Carlos Newton
Não há dúvida de que as primeiras mudanças feitas pela presidente Dilma Rousseff em seu ministério contrariaram o ex-presidente Lula, ao reduzir sua influência no governo e desalojar alguns de seus colaboradores. A principal queixa de Lula se refere à saída do chefe da Secretaria-Geral da Presidência, Gilberto Carvalho, deixando o ex-presidente sem ninguém de sua confiança na cúpula do Planalto para fazer frente ao chefe da Casa Civil, Aloizio Mercadante. O fato é que Lula nunca gostou de Mercadante e tentou torpedeá-lo de todas as formas, desde que chegou ao poder em 2003.
Antes da posse de Lula, era consenso ter Mercadante como ministro da Fazenda, por ser o principal formulador da política econômica defendida pelo PT. Foi uma surpresa quando Lula não lhe deu vez no ministério, alegando que precisava dele no Senado. Depois, o humilhou publicamente, ao fazê-lo voltar atrás de um “pedido irrevogável” de afastamento da liderança do governo.
Na verdade, Lula sempre boicotou o surgimento de qualquer liderança que pudesse ameaçar seu domínio absoluto sobre o PT. Os melhores nomes do partido, como Mercadante, Nilmário Miranda e Patrus Ananias, sempre tiveram as asas podadas por Lula. Foi justamente por isso que “inventou” Dilma Rousseff em 2010, para seguir governando por trás dos bastidores, como uma espécie de Rasputin em versão operária, digamos assim.
“PODER EXCESSIVO”
Oportuna reportagem de Cátia Seabra, na Folha de São Paulo, informa que “aliados do ex-presidente, que governou o país de 2003 a 2010, dizem que ele considerou excessivo o poder conferido ao ministro da Casa Civil, o petista Aloizio Mercadante, na nova configuração do governo e na articulação das mudanças na equipe”.

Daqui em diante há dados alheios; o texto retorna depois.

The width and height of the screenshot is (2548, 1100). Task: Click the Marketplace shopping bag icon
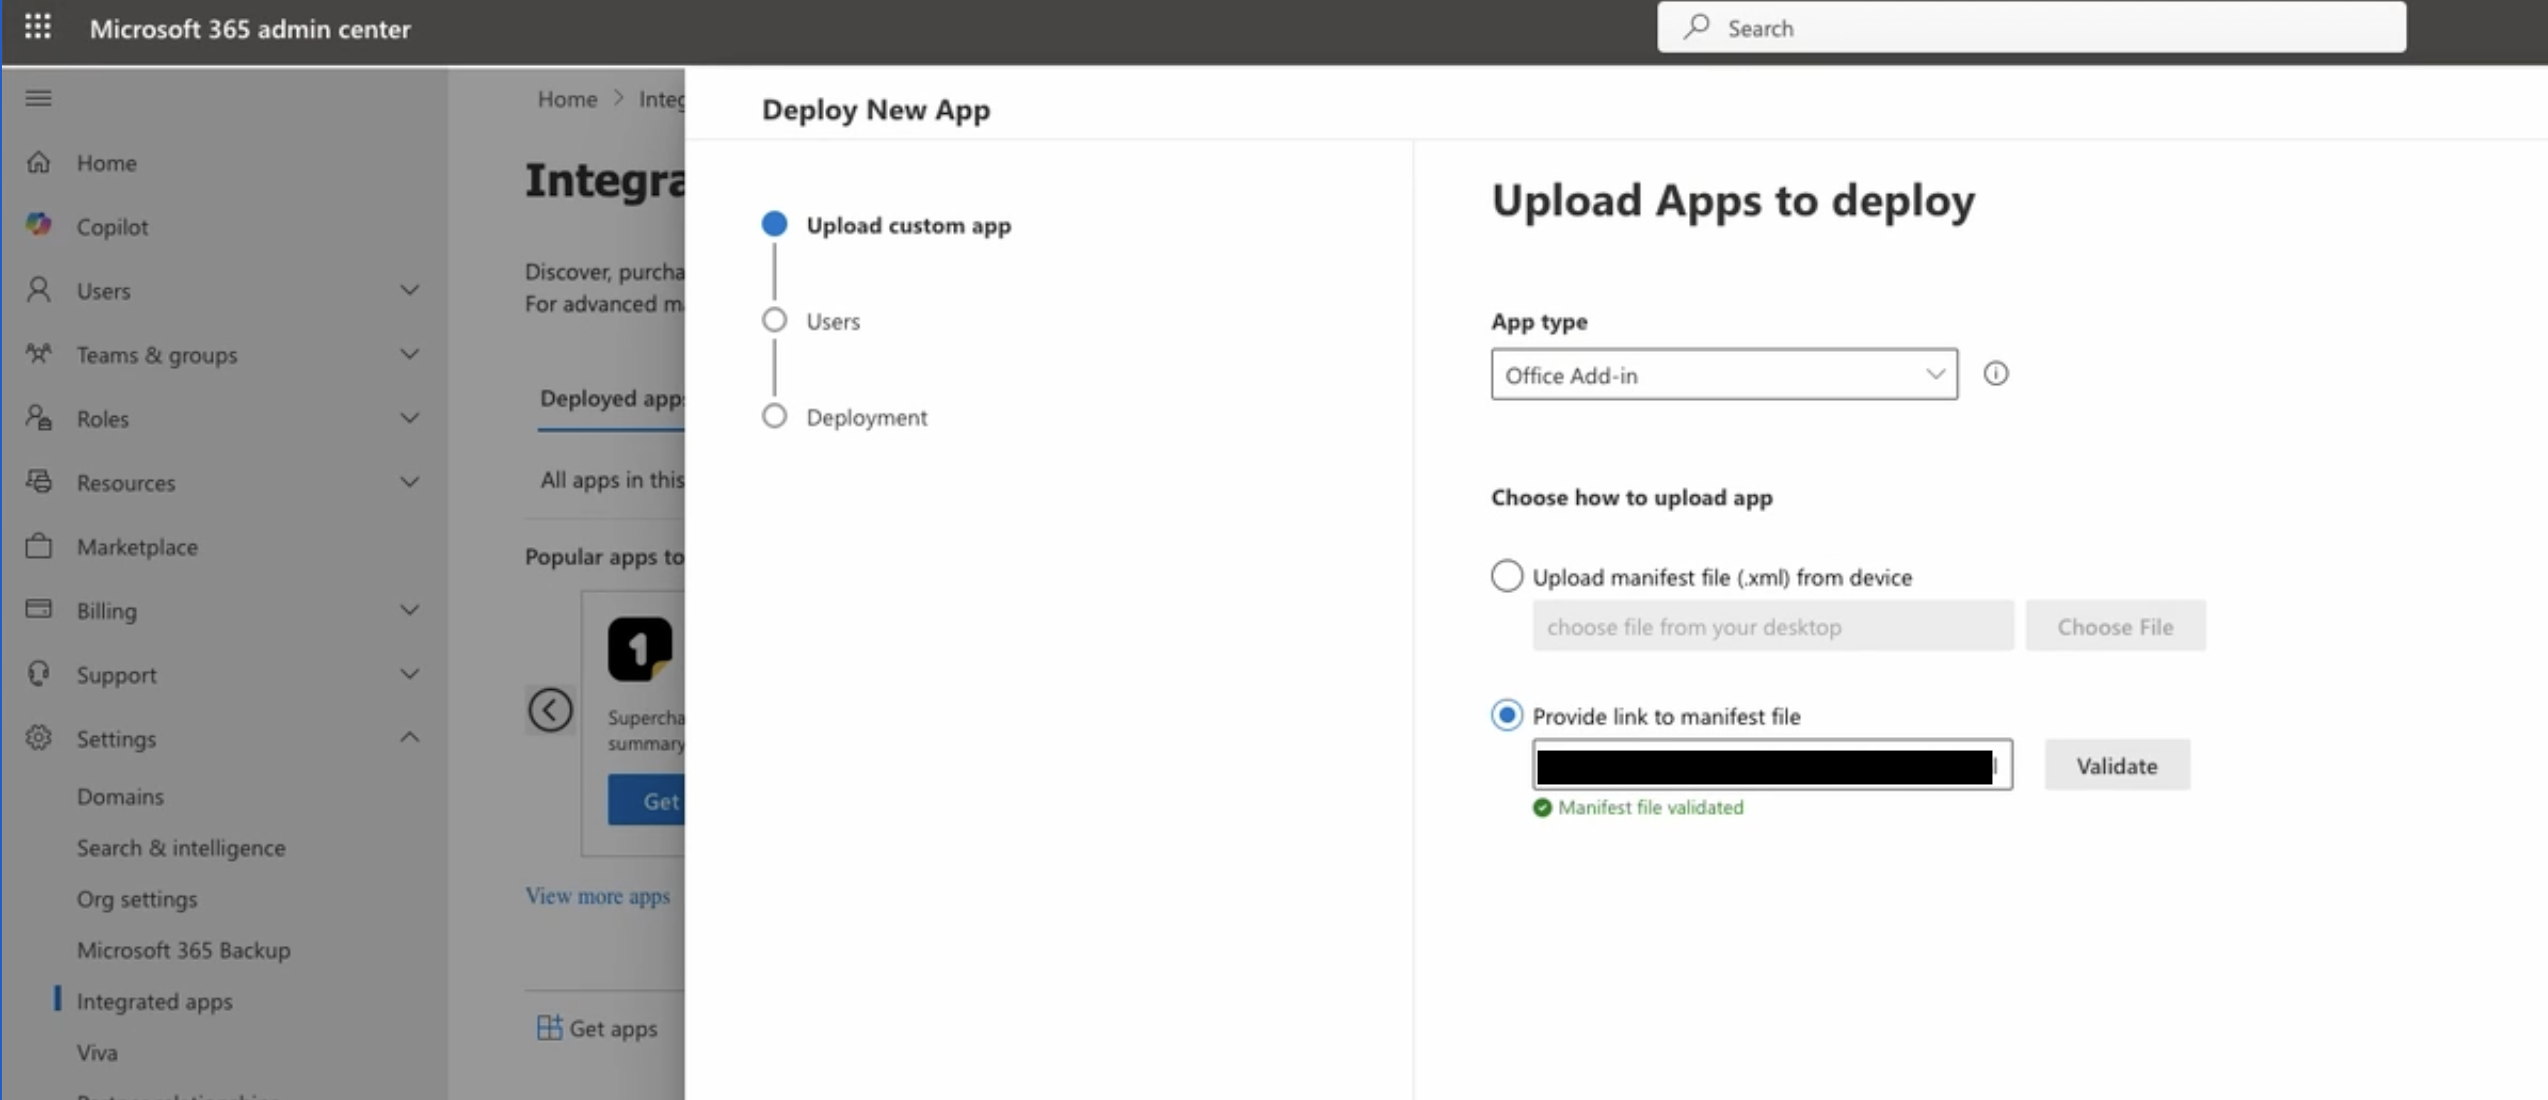[x=38, y=546]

A jornalista acrescenta que “na avaliação dos lulistas, Mercadante sonha em concorrer à Presidência nas eleições de 2018 e vale-se de sua proximidade com Dilma para evitar a ascensão de outros petistas ao centro do poder”.
“Mercadante é o general. Comanda a equipe. E tem que trabalhar com os coronéis”, disse à repórter o presidente do Instituto Lula, Paulo Okamoto, numa alusão à concentração de poder nas mãos do ministro.
LULA E DILMA
Ao contrário do que parece (e muitos até almejam), a redução da influência de Lula sobre Dilma Rousseff é muito negativa para o país. Lula saiu-se bem como governante, o país cresceu e ele entregou o governo a Dilma com PIB positivo em 7,5%, uma façanha memorável. Podemos criticá-lo por ter estimulado o consumo irresponsavelmente etc. e tal, mas o fato é que Lula sabia incentivar os empresários e dar esperanças ao povão, enquanto Dilma Rousseff faz exatamente o contrário.
Com sua postura teatral de caras e bocas, julgando-se merecedora do Nobel de Economia embora jamais tenha passado do bacharelato, e com uma dificuldade assustadora de concluir raciocínios e frases, Dilma Rousseff joga o país na encruzilhada da desesperança. Este Natal, para o comércio, foi o pior desde 2004, e não precisamos falar mais nada.
Vai ser duro aturar quatro anos desta inutilidade chamada Dilma Rousseff. Este ano, quando os petistas gritavam “Volta, Lula!”, sabiam o que estava dizendo. Daqui a mais alguns meses, vão começar a gritar “Fora, Dilma!”, porque nem mesmo os petistas vão conseguir aguentar.
Por isso, já existe uma torcida desesperada para que o escândalo do mensalão atinja diretamente o Planalto. Ainda é uma onda, mas pode se tornar um tsunami.